Clément Tanguay
Grand gaillard mesurant presque six pieds, plutôt maigre, Clément était la risée de tout le monde. Il était exubérant en gestes et en paroles saluant tout le monde avec ses grands bras et riant tout le temps. C’était «un bon Jack», comme on dirait, et sans malice. Il se trouvait quelques ouvrages ici et là et parvenait à vivre.
Il arriva que Clément se maria avec une donzelle dont la vertu était plutôt ébréchée. Elle avait fait parler d’elle depuis longtemps et à un moment donné, se trouvant enceinte, ne trouva rien de mieux que de proposer mariage à Clément qui ne demandait pas mieux. Il se trouva à devenir le père de l’enfant, toujours convaincu que c’était sa progéniture.

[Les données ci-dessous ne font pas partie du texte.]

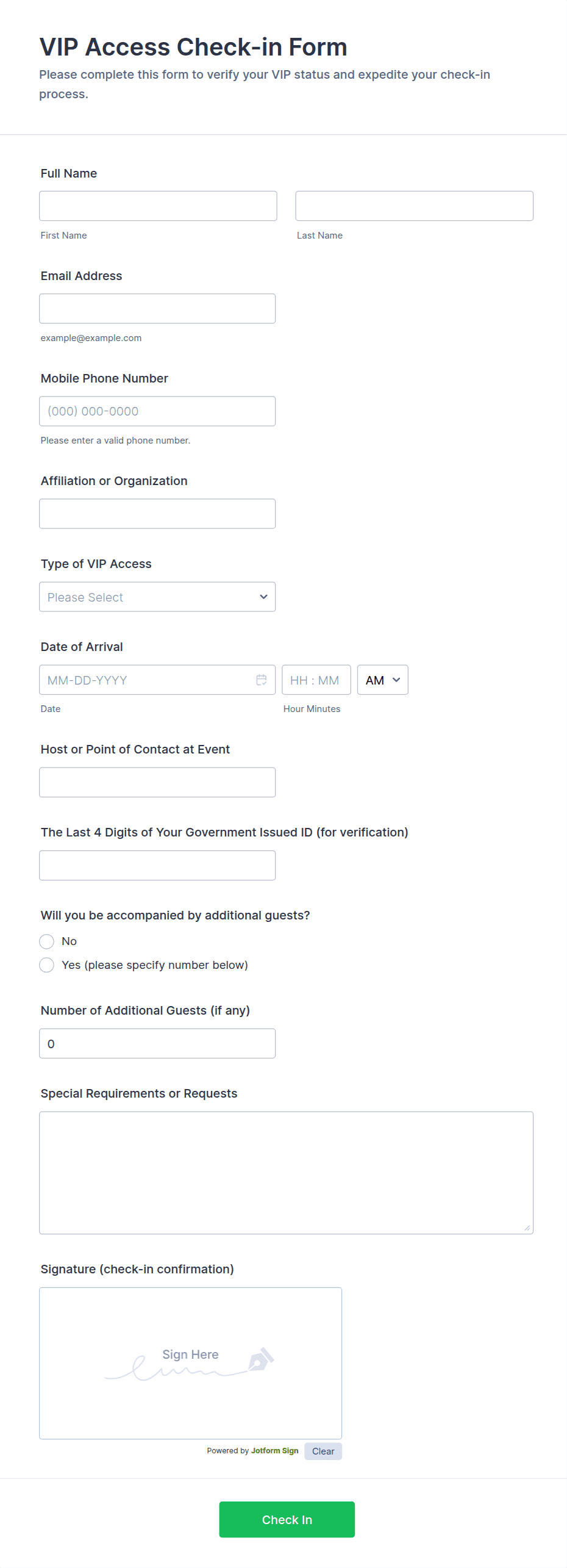
Task: Select the No radio button
Action: pyautogui.click(x=46, y=941)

Pas besoin de dire que la belle ne se contenta pas de son Clément pour assouvir sa concupiscence. Elle continua à retrousser son jupon pendant que Clément gardait le petit.
Il commençait cependant à se douter de quelque chose.
Il arriva donc que Maria tomba enceinte une deuxième fois. Clément n’était pas de bonne humeur et eut des doutes sérieux sur sa paternité.
Je fus appelé à faire l’accouchement à domicile. J’étais seul avec le mari. Je devais donc donner l’anesthésie. Clément se tenait à la tête du lit avec une hache, il était devenu malin. Il me disait: «Si le petit ne me ressemble pas, elle va payer ça cher.» J’étais moins que rassuré. L’accouchement se fit bien et dès que l’enfant fut mis au monde, il me fallut persuader Clément que l’enfant lui ressemblait comme deux gouttes d’eau. Je dus être bien persuasif puisque Clément fut convaincu. Moi, j’étais loin de l’être!
L’année suivante, mon Clément fut interné pour débilité mentale à Beauport où il doit être encore aujourd’hui, s’il n’est pas mort.